Part 2 in the series Learning In the New Economy of Information.
Perhaps one of the most powerful expectations of students in an environment of scarcity is that they not question the source of the information. As the modern classroom has become connected, the amount of information available to both teachers and students has exponentially increased. Where teachers once lectured about important ideas and events, or shared their acquired knowledge with their students, today’s classrooms can see every key primary source document, the actual notes of great scientists, and a limitless amount of literary criticism. For students, this abundance of information means not only a changing role from the traditional classroom, but also a drastically different set of skills and expectations.
For generations, being a student meant being the recipient of scarce information.
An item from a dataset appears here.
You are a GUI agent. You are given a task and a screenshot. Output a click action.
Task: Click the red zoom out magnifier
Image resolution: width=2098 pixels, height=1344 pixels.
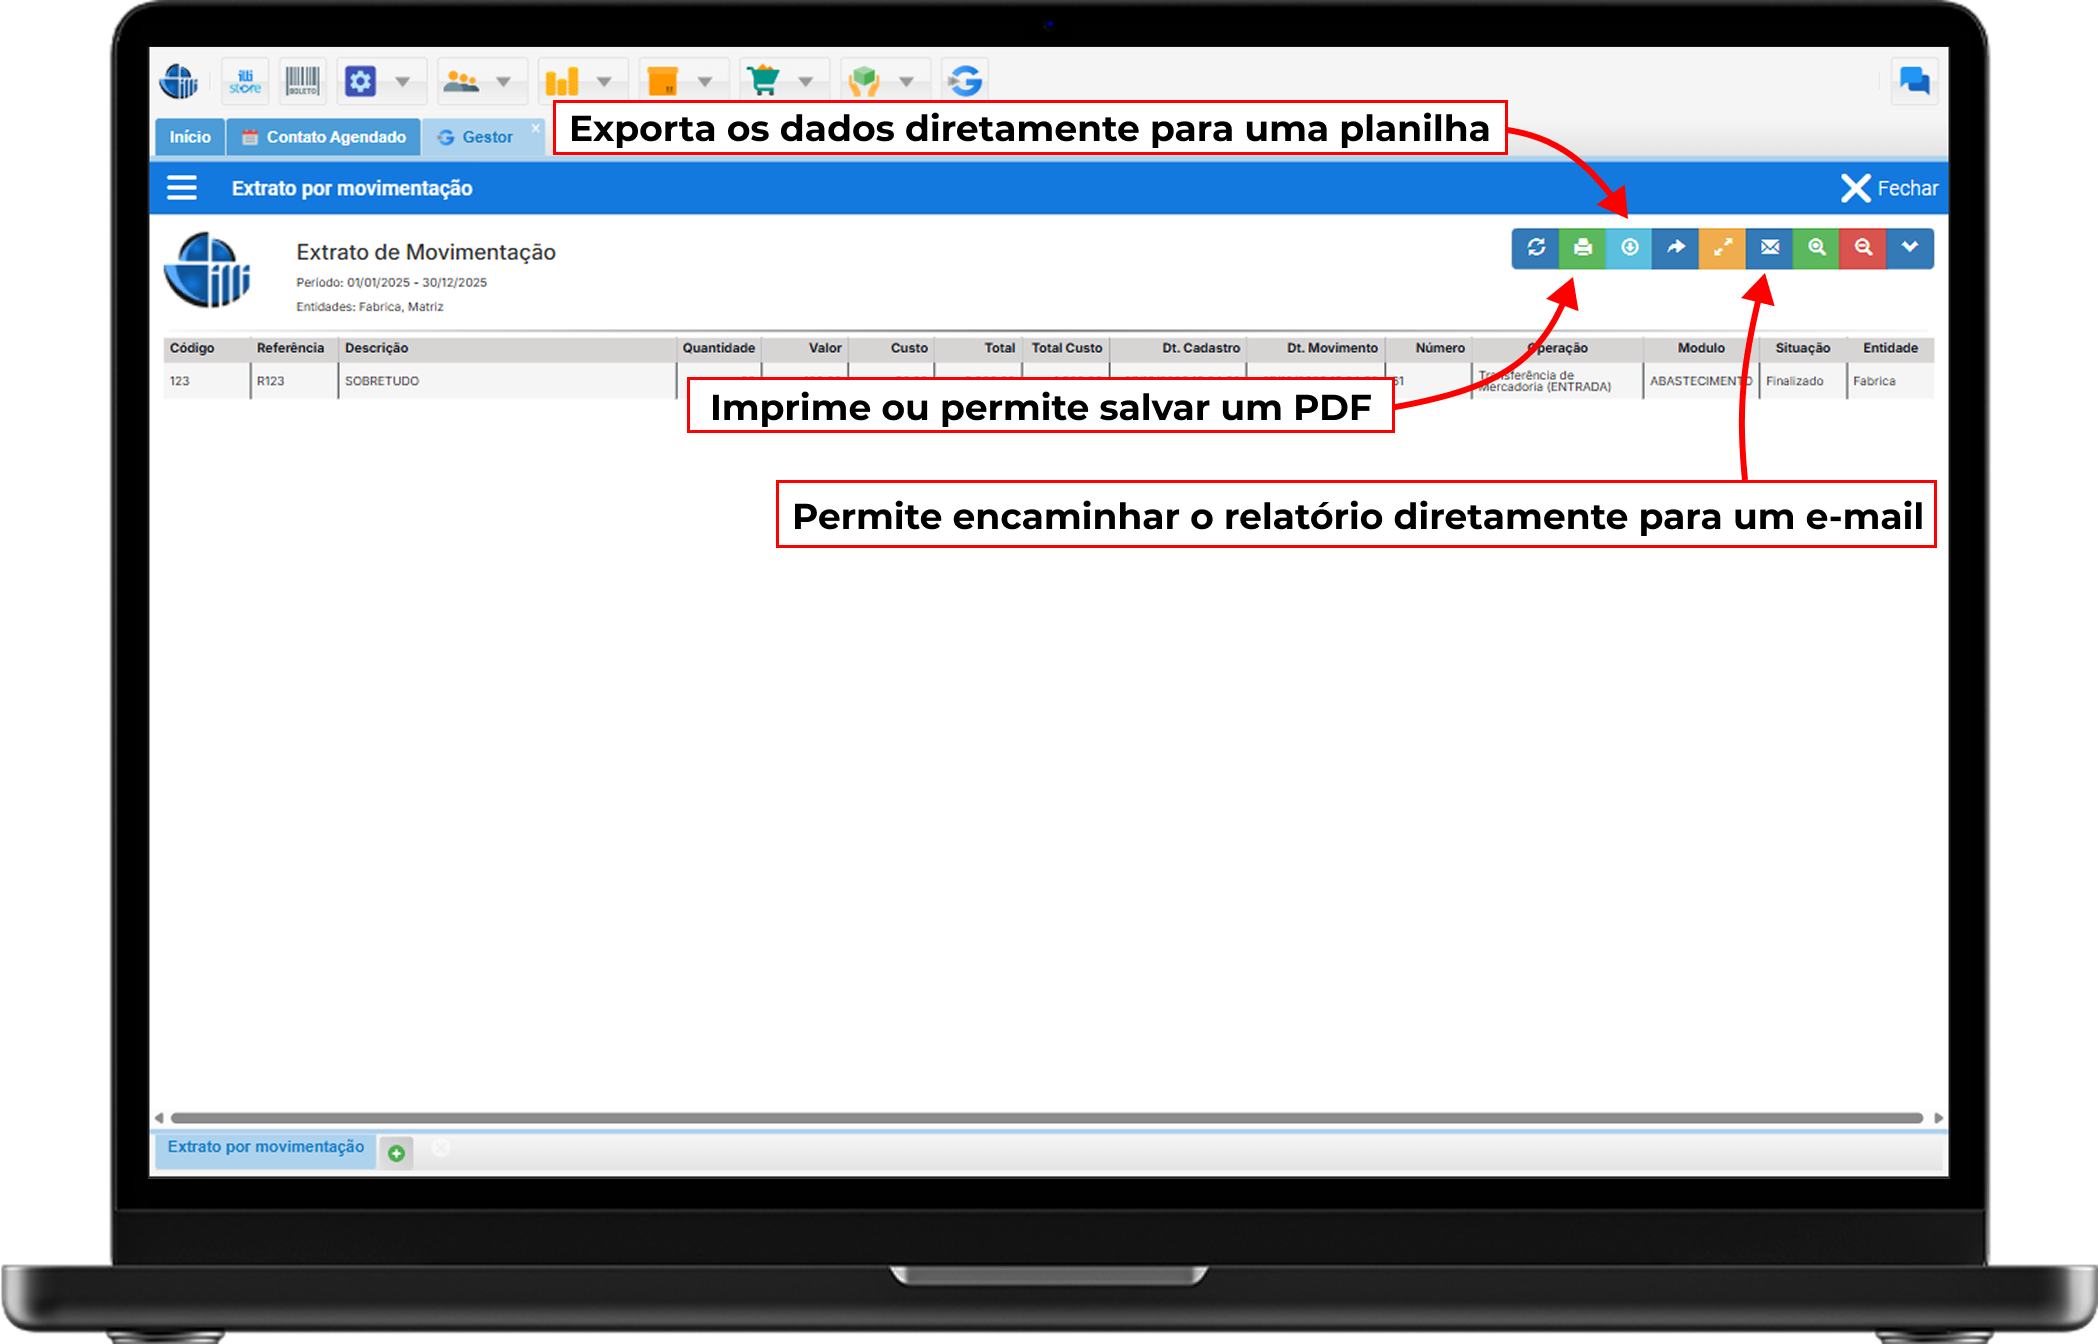tap(1863, 248)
This role of the dutiful recipient came with a certain set of behavioral expectations. The student who could not sit still, or could not slow themselves to the pace of the teacher, was a problem to the class, as her disruption interfered with the sole source of information -- the teacher. Without the teacher as the disseminator of information, no student would have the pieces that they needed to construct bigger ideas and higher level thinking.
Socializing with others in class took place during some activities, but overall, the term “socializing” was used as a pejorative. Adding the comment “frequently socializes in class” to a student’s progress report was not considered a positive thing. Furthermore, in order to test whether the content had been effectively inculcated, assessment focused on measuring memorization. In a traditional classroom, a student who could listen attentively, and had the ability to gather and memorize facts, was in their element; however, the active student with the gift for gab, or whose mind went off on tangents, was not.